ATSG specializes in managed services, including enterprise networking, security and cloud services. SD-WAN, McCarthy said, is part of nearly every conversation the firm has with enterprise customers, but the deployment of the technology still has a long way to go, he added.

"If there was any hesitation, [SD-WAN] will certainly will now be re-prioritized to the top of the stack after we look back at what we learned," McCarthy said.

Cato Networks, which does 100 percent of its business through partners, has had a very strong first quarter of 2020, despite the COVID-19 coronavirus pandemic, said Yishay Yovel, chief marketing officer of Tel Aviv, Israel-based Cato Networks.

"In the last 60 days, millions of people that were working primarily from offices have moved to work from home," he said. "Suddenly, instead of having 10 percent of your workforce using remote access VPNs, 100 percent of your users need to connect to applications remotely, and 24/7. Those solutions were never built for that and often can't scale," he said.

Cato's approach to the crowded SD-WAN space combines security, mobility, and SD-WAN via its SASE platform, which can be consumed the same way Amazon Web Services can be consumed, Yovel said. A SASE service treats all users the same way and is designed to scale and support "huge" amounts of traffic, he said.
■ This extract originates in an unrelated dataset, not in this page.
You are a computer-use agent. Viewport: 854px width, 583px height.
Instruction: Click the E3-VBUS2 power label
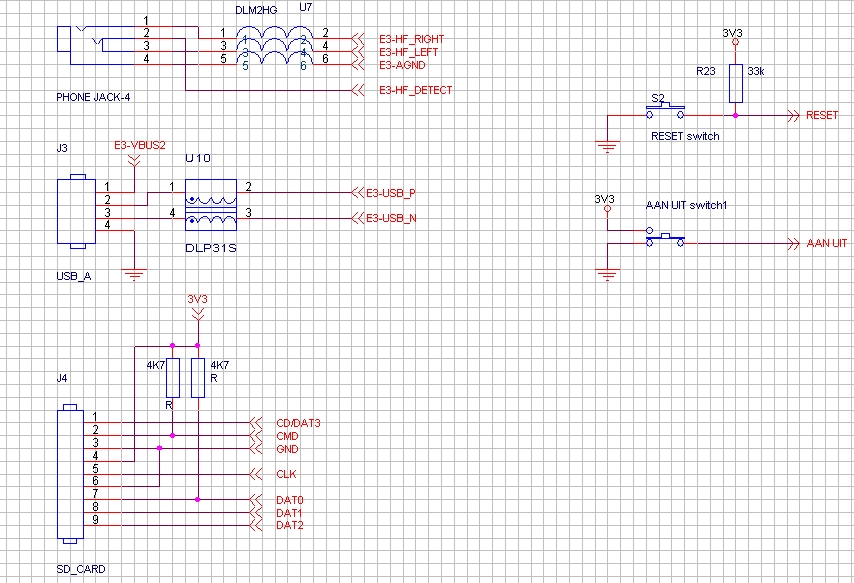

Cato saw the number of remote users on its network increase about 150 percent so far during the pandemic, Yovel said.

"It didn't matter that users moved to their homes, the connectivity and security were maintained immediately, and they didn't have to install any hardware -- it was basically seamless," he said.

The Cato Networks platform lets partners deploy, onboard, and begin analyzing traffic immediately across user laptops, iPads, and mobile phones, Information Technology Partners’ Thompson said. And partners can get SD-WAN up and running quickly for their clients, without a large upfront cost, he said.

Fortunately for the channel, SD-WAN is a “sticky” offering that customers will keep even after employees return to the office once the coronavirus restrictions have lifted, Thompson said.

"Businesses can step into paying monthly for the SD-WAN licenses and get the management, too," he said. "It's a good business to be in right now. Partners are providing real value."